P***** ton rythme s’effondre, l’écran central clignote dans toutes les directions. DrImpatientemaisGentille sur mes talons, j’arrive dans la salle, ta salle de naissance. Tes parents ont compris, on rentre ensemble dans la danse. Tu es au milieu du bassin, tu as encore du chemin à faire,  tu essayes, ta mère pousse, soutenue par ton père. Mais ce n’est pas assez. Il faut t’aider, DrImpatienteMaisGentille place les spatules. Facilement. Alors qu’il n’y a pas de produit de péridurale. Ta mère est forte, elle nous suit, nous fait confiance. Tu es presque née quand les spatules sont retirées «  Je sais que tu n’as rien demandé mais… » dit DrImpatientemaisGentille en s’éloignant et en se calant dans la pénombre de la salle. Je t’ai juste accueillie dans mes mains, n’ai rien fait de particulier si ce n’est les poser sur celles de ta mère pour te poser sur son ventre. Tu es toute rosée, nous montres que tu vas bien mais ton cordon si court t’empêche d’aller plus haut. Je ne sais plus qui l’a coupé mais quand je t’ai enfin vue, blottie en peau à peau, toute cette peur est retombée, en même temps que le réconfort de te savoir là s’installait.

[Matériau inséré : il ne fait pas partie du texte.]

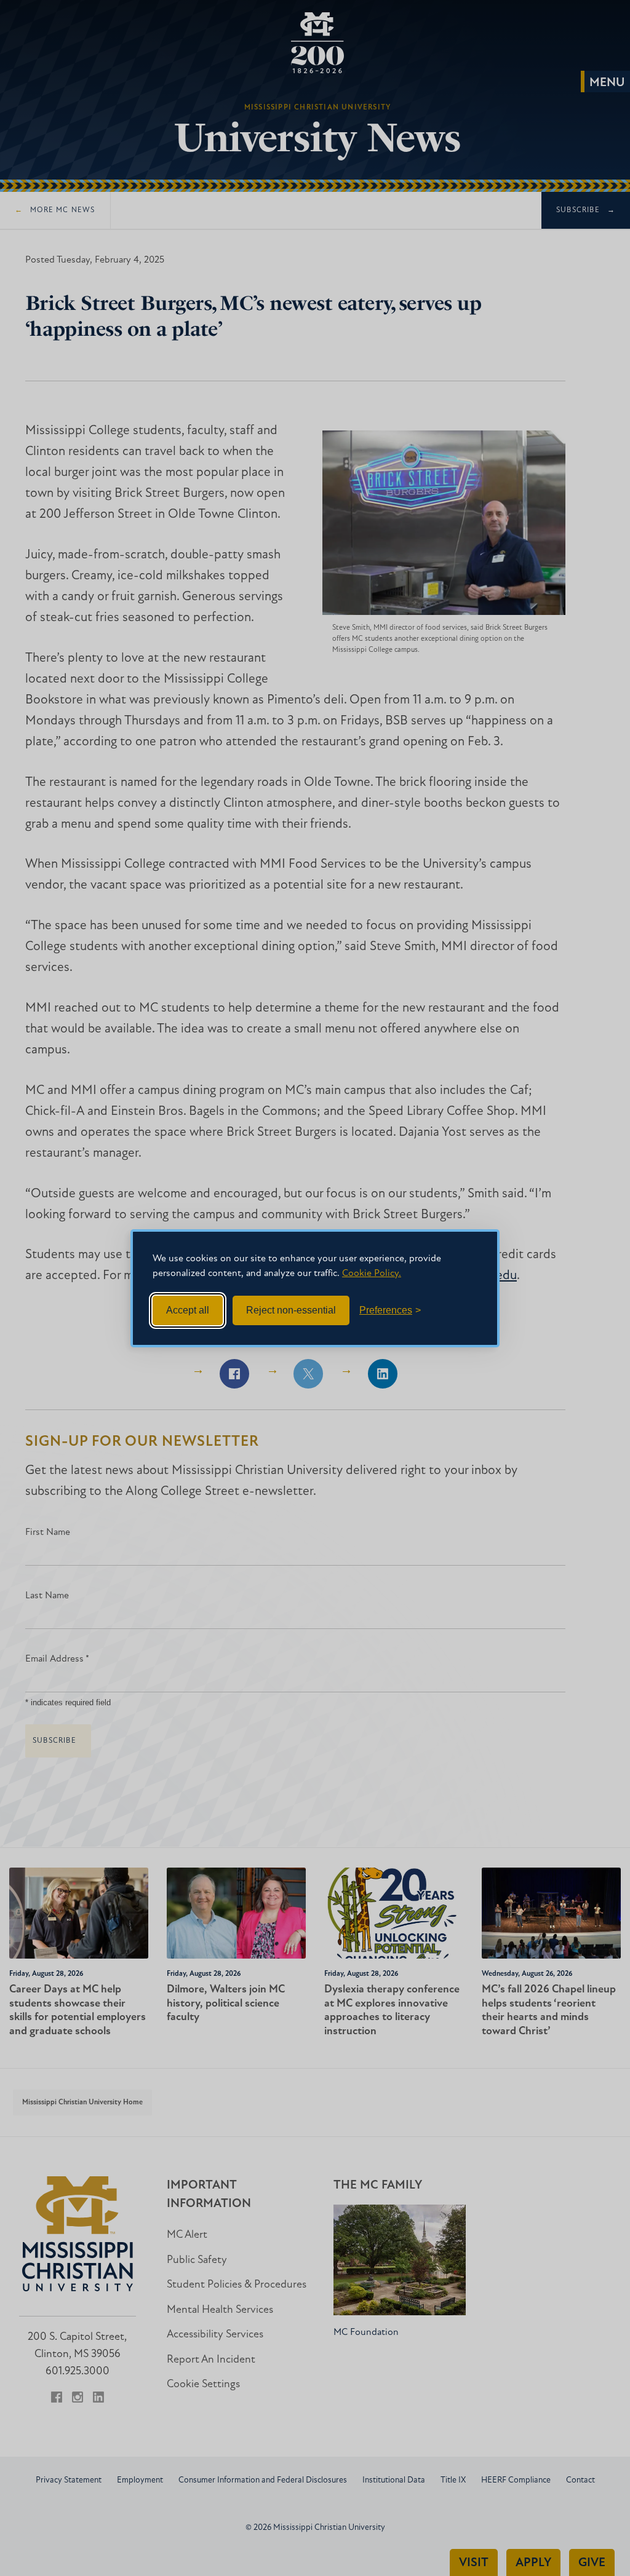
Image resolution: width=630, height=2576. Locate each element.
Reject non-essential (291, 1310)
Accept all (187, 1310)
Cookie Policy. (371, 1273)
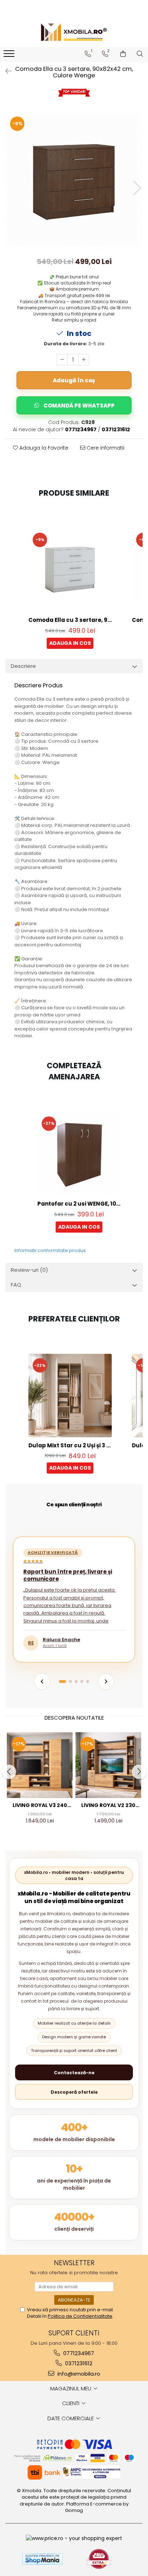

Nos familles ont partagé des moments forts, nos mariages, vos baptêmes, des vacances, des moments tristes aussi .Et cette naissance. Ta naissance. Ca a été un magnifique cadeau que de participer à t’accueillir. Encore plus  d’être ta marraine. Alors même si je ne pourrai pas franchement t’aider côté spiritualité, je ferai en sorte de continuer à t’accompagner dès que tu le souhaites. C’est ça la famille non?

Je serai bien loin quand tu souffleras cette première bougie ma douce et joyeuse Elé mais je penserai bien à toi.

Je t’embrasse

Ta marraine-fée.

PS: Sais-tu que tu es née dans la même salle, de la couleur du Soleil, que ma Mistinguette? Si c’est pas le destin ?!